The look of panic on my face must be out of proportion, because all three women laugh.
“She’s teasing you, my dear,” says Marie-Thérèse.
“She can’t cook anywhere but her own kitchen,” says Joumana.
“Definitely not your kitchen,” says Fadia. “In the fifty years you’ve lived here, I’ve never smelled anything enticing coming out of your kitchen. Not one thing. Surely a record of some sort. I figured you must eat only boiled rice. Or maybe you learned to cook from an Englishwoman or something.”
“I’m sorry,” says Marie-Thérèse. “We probably shouldn’t be making jokes at a time like this.”
“At a time like what?” asks Fadia. “What happened?”
“Are you smiling?” Joumana asks me. “What’s amusing you?”
“Nothing much,” I reply. “What Fadia said reminded me of my dead ex-husband. He used to accuse me of smelling like onions when he returned home. Almost every evening, onions, onions. He blamed that for not being able to be around me.”
“You didn’t cook with onions, did you?” Fadia says.
“I’ve never chopped one in my life.”
I am alone again. My home is quiet, as I like it. My neighbors have left, taken a break for lunch. We’ll all return, Joumana insisted. After lunch, Marie-Thérèse thought. Probably after a siesta, added Fadia. I tried to excuse myself from lunch, but they would have none of it. Marie-Thérèse is going to make sure I accompany her up to Fadia’s when lunch is ready.

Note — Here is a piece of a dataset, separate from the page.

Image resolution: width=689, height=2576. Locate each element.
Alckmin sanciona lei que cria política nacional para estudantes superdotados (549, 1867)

We haven’t made much of a dent in the drying process. In three and a half hours, we barely finished two manuscripts, Anna Karenina and A Book of Memories—two fairly long manuscripts, true. Only some of the pages are legible all the way through. When we start again, we’ll do The Book of Disquiet. I need to save it next if it’s salvageable. It will take forever. Maybe I should take Joumana up on her offer, have a passel of students air out the pages, create a serf assembly line to move the enterprise along more quickly. Tolstoy would be upset with me for using the term serf. Or I could just throw everything out, discard the weight of years, shrug off the albatross. Choices.

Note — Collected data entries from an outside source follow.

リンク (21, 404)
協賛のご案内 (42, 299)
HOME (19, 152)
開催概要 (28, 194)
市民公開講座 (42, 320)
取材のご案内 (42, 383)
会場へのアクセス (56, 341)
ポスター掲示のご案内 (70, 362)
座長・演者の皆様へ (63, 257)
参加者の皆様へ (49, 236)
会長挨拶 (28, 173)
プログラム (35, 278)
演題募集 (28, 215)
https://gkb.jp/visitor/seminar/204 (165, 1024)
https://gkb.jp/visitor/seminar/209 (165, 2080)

My apartment is a hellish mess, damp boxes and loose sheets of paper in the kitchen, in the living room, in the reading room. Only Joumana knows where everything is now. This is her system. How will I ever clean my home once we’re done? How will I be able to clean the wet disaster that is the maid’s room and the maid’s bathroom? I’ll need someone to change the lightbulb. A serf?
I’m losing my manners. I must ask Joumana whether she’s heard any more news from her daughter. Joumana has been kind, as has Marie-Thérèse; even Fadia, crazy Fadia.

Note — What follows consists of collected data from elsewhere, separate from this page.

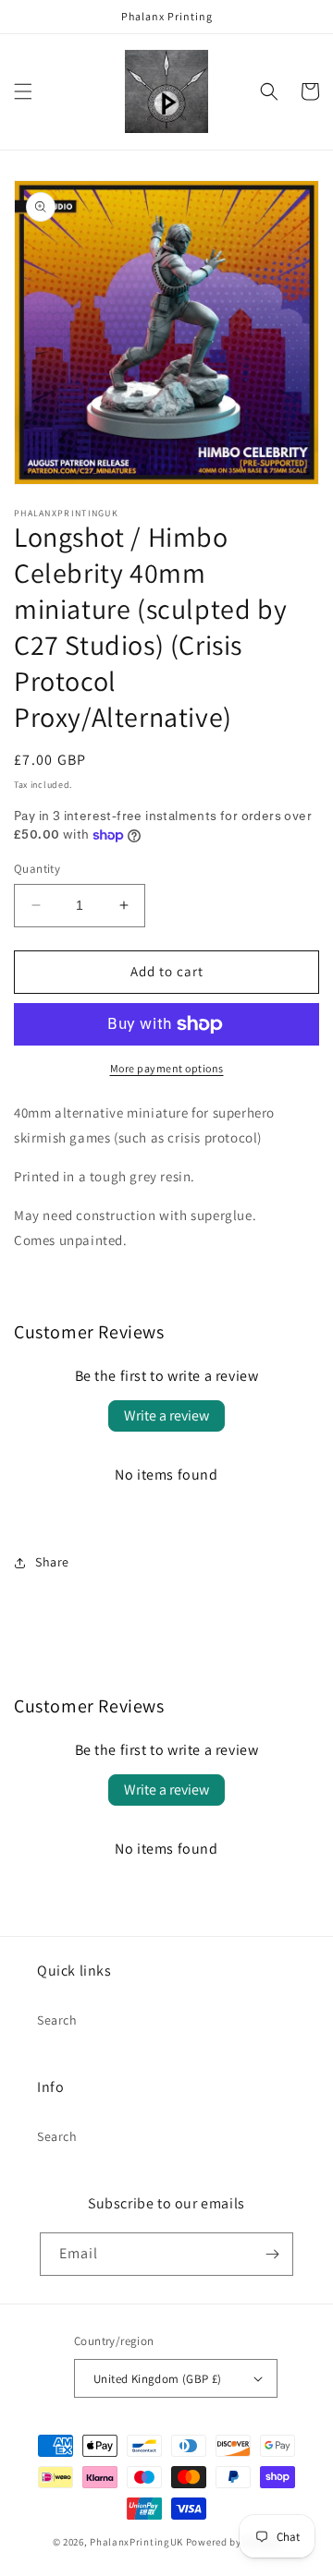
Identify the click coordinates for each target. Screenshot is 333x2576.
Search (57, 2020)
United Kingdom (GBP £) (157, 2379)
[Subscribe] (272, 2254)
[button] (23, 91)
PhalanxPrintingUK (136, 2541)
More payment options (167, 1068)
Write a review (166, 1415)
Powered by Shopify (233, 2541)
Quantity (37, 869)
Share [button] (52, 1562)
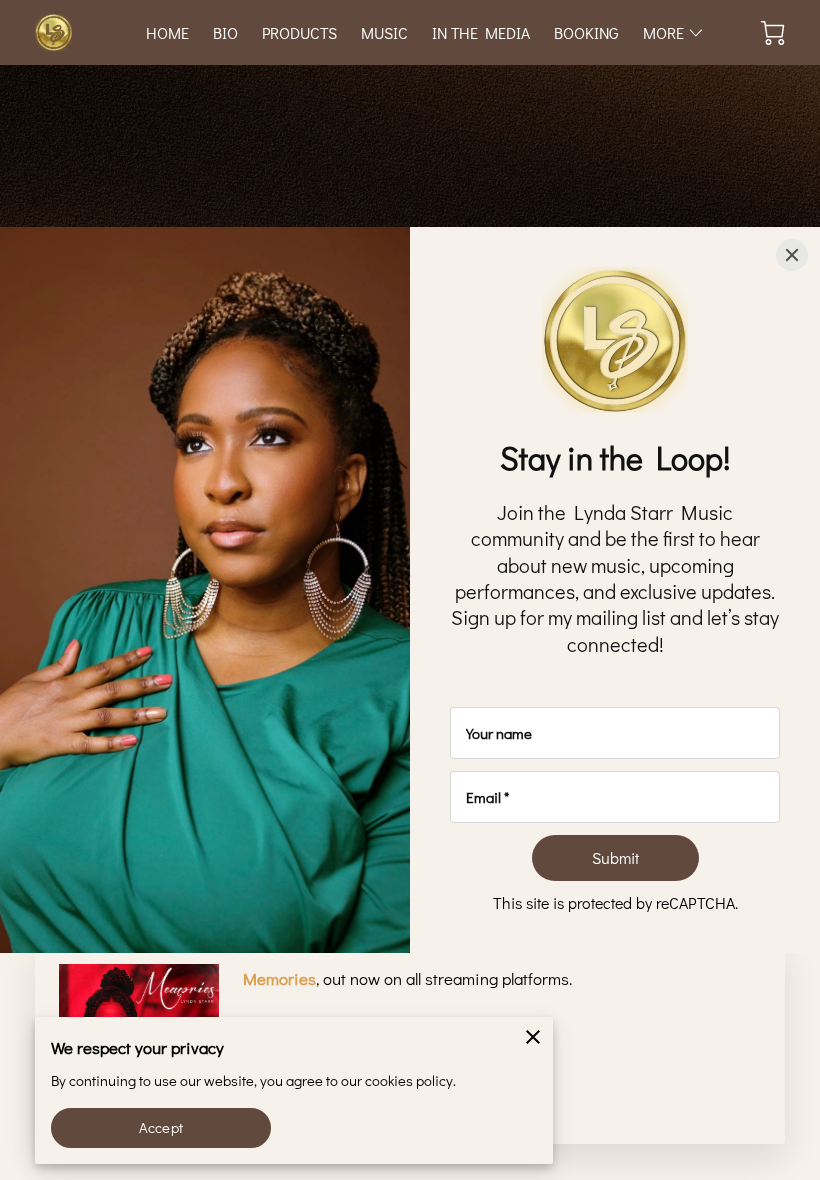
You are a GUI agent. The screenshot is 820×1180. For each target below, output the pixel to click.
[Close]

The crazy witch is right in a way. This destruction is an opportunity to break free from the rules I’ve set for translating, or from some of them, at least. Like a teenager, I too can rebel. Maybe I can translate a book written in English for a change. Miss Spark — I’ll translate Muriel Spark’s The Prime of Miss Jean Brodie, or, better yet, the crème de la crème of short story writers, Alice Munro. I can live in Alice’s skin for a while.
Forget the industrialized countries; I can work with writers from the third world, Ireland! Edna O’Brien, Colm Tóibín, or Anne Enright.
The subcontinent and its diasporas: A House for Mr. Biswas or Midnight’s Children.
A farrago of possibilities.
Coetzee! I would love to do Coetzee; yes, I would.
I can translate Mrs. Dalloway. I can if I want to. I’ll spend that famous day inside Clarissa’s head as she prepares to host the party. Or work on A Room of One’s Own in a soggy apartment of my own. Maybe I should translate Hemingway’s For Whom the Bell Tolls. The pain might induce a religious ecstasy.
No, I can translate a French book. I can spend a year with my darling Emma Bovary.
If English and French are the limits of my language, the limits of my world, then still my world is infinite. I no longer need to translate a translation. Not all has to be doubly lost. I’ve been studying the water while snugly nestled within the safety of a boat, but now I will swim in the murky waters of Flaubert’s French. I don’t have to work from a language once removed; I don’t have to translate from a distance. Aaliya, the above, the separate, can step in the mud.